# Any recommendations for underrated experimental composers out there?



## saintt (Sep 6, 2021)

Hello, I'm a new member, and i'm looking for recommendations of experimental composers out there, I'm talking about artists like Iannis Xenakis, Paul Dolden, Karlheinz Stockhausen, Georg Friedrich Haas, etc.


----------



## bwv543 (May 25, 2021)

There's a really helpful thread about half a dozen threads down this page with 10 years of recommendations for lesser-known symphonies. Many of them, to be sure, are not quite on the experimental side, but there are dozens of recommendations there - surely you will find some. I've been enjoying listening to some of the symphonies recommended on that page.


----------



## Art Rock (Nov 28, 2009)

Try this thread too:
A Contemporary Music Repertoire (a work in progress)


----------



## Kjetil Heggelund (Jan 4, 2016)

I found a compilation with 7 volumes entitled "An Anthology of Noise & Electronic Music" on spotify. "Execution Of Intelligence" by Karkowski is pretty extreme


----------



## saintt (Sep 6, 2021)

Oooh! Yes i've heard of them! They have a very interesting approach to classical music! Thank you.


----------



## saintt (Sep 6, 2021)

bwv543 said:


> There's a really helpful thread about half a dozen threads down this page with 10 years of recommendations for lesser-known symphonies. Many of them, to be sure, are not quite on the experimental side, but there are dozens of recommendations there - surely you will find some. I've been enjoying listening to some of the symphonies recommended on that page.

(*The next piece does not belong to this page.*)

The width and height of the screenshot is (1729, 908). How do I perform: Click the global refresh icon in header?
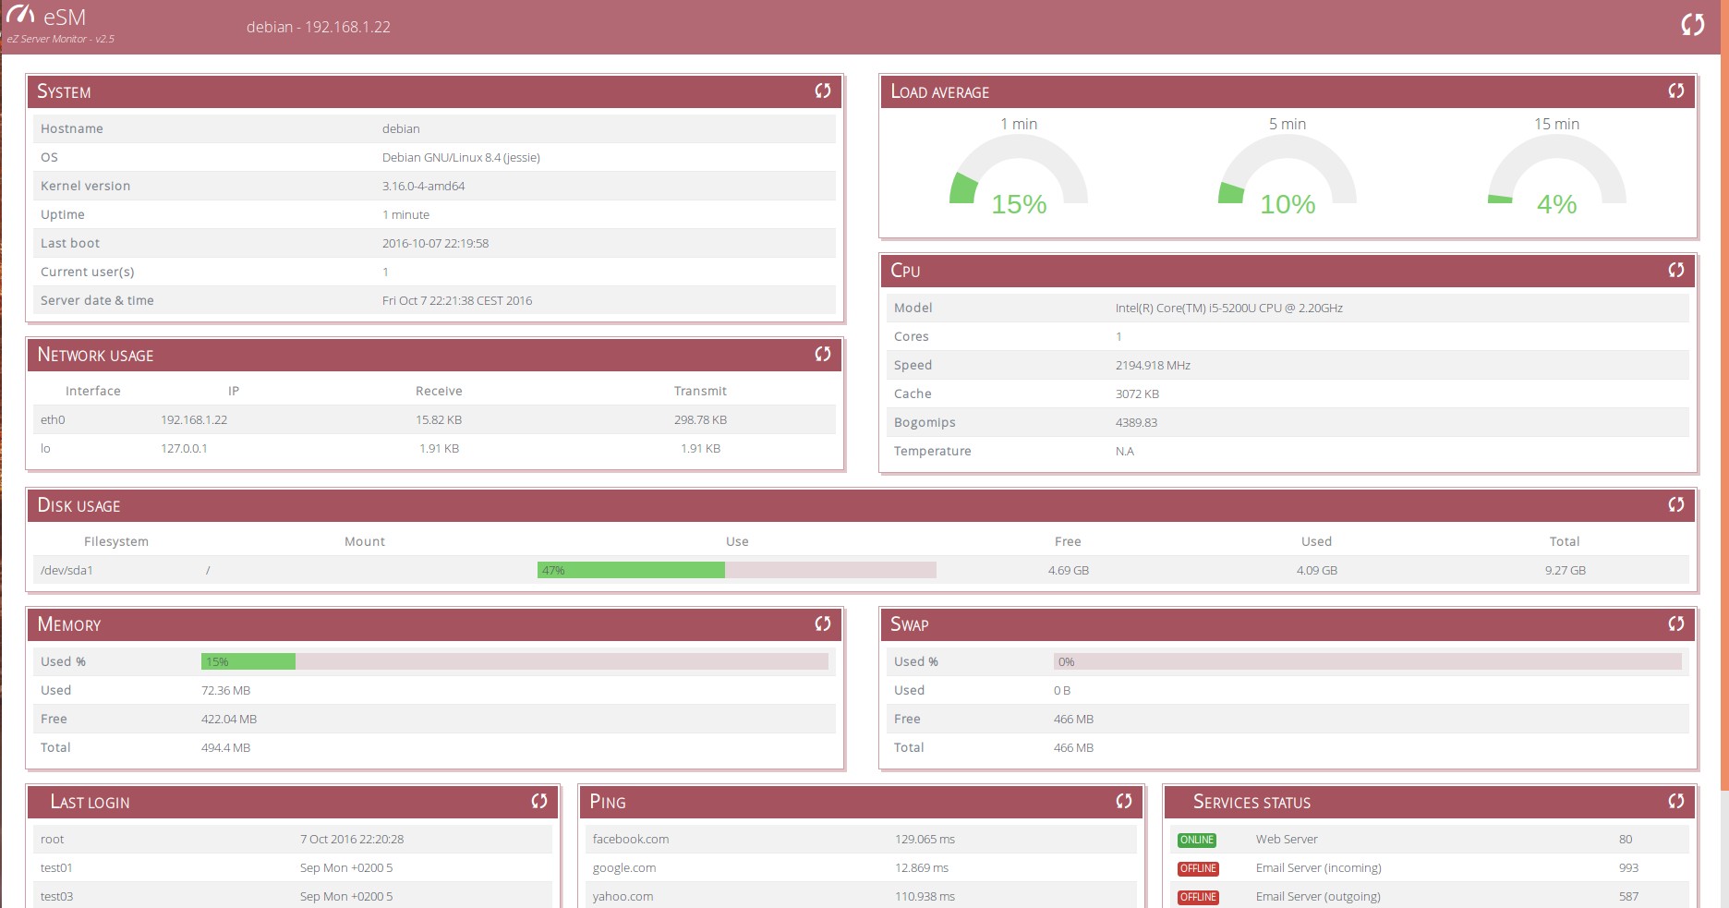click(x=1692, y=25)
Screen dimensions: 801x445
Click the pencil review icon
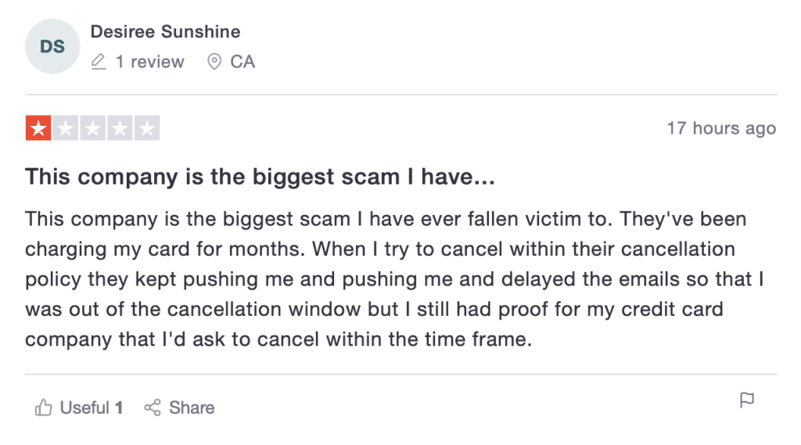click(x=99, y=62)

I'm really interested in this. What thread is it?


----------



## HenryPenfold (Apr 29, 2018)

saintt said:


> Hello, I'm a new member, and i'm looking for recommendations of experimental composers out there, I'm talking about artists like Iannis Xenakis, Paul Dolden, Karlheinz Stockhausen, Georg Friedrich Haas, etc.


----------



## bwv543 (May 25, 2021)

saintt said:


> I'm really interested in this. What thread is it?


Some Great Lesser Known Symphonies You Should Hear


----------



## SearsPoncho (Sep 23, 2020)

Morton Feldman. If you have anything planned, clear your schedule.


----------



## SanAntone (May 10, 2020)

Here's a thread I started, contains some experimental works.

*New Orchestral Music - Works of the 21st Century*


----------



## SONNET CLV (May 31, 2014)

The labels Col Legno and NEOS offer much in the way of "new" music. A place to start is with nearly anything with the names Donaueschingen or Darmstadt, references to experimental music making places in Germany. The labels mentioned have such box sets as the Donaueschinger Musiktage sets, which range from the mid-20th century to the latest offering, at least on my CD shelf, of the DM 2018 set:









This double SACD set offers several "new music" selections including Ivan Fedele's _Air on Air_ for amplified basset horn and orchestra (2018), Malin Bang's _Splinters of Ebullient Rebellion_ for orchestra (2018), and Marco Stroppa's _Come Play With Me_ for solo electronics and orchestra (2016-2018), to list the first three of a total seven works. If these titles intrigue, you might imagine what is in-store for you with a complete Donaueschinger Musiktage collection, which on my shelves runs for over 2-feet of discs. A great collection.

NEOS also offers the Darmstadt Aural Documents collection, currently three box sets strong. The first is Box 1 - Composers - Conductors









and features 6 CDs worth of "new music" from the likes of Earle Brown (Available Forms I - For Chamber Orchestra [1961]) and René Leibowitz (Symphonie De Chambre - Pour 12 Instruments (À La Mémoire D'Anton Webern), Op. 16 [1946-1948]) from the early days through Bruno Maderna (Konzert Nr. 2 - Für Oboe Und Orchester [1967]) and Mauricio Kagel (1898 - For Chamber Ensemble [1972/1973]) to (the final work of disc six) Gerhard Müller-Hornbach (Innere Spuren - Für Drei Solobläser Und Kammerensemble [2002]). A lot to explore in this set.

And the other two boxes, one devoted to John Cage, the other (a seven CD box set) featuring Ensembles performing a wide variety of new music, mostly of the chamber variety.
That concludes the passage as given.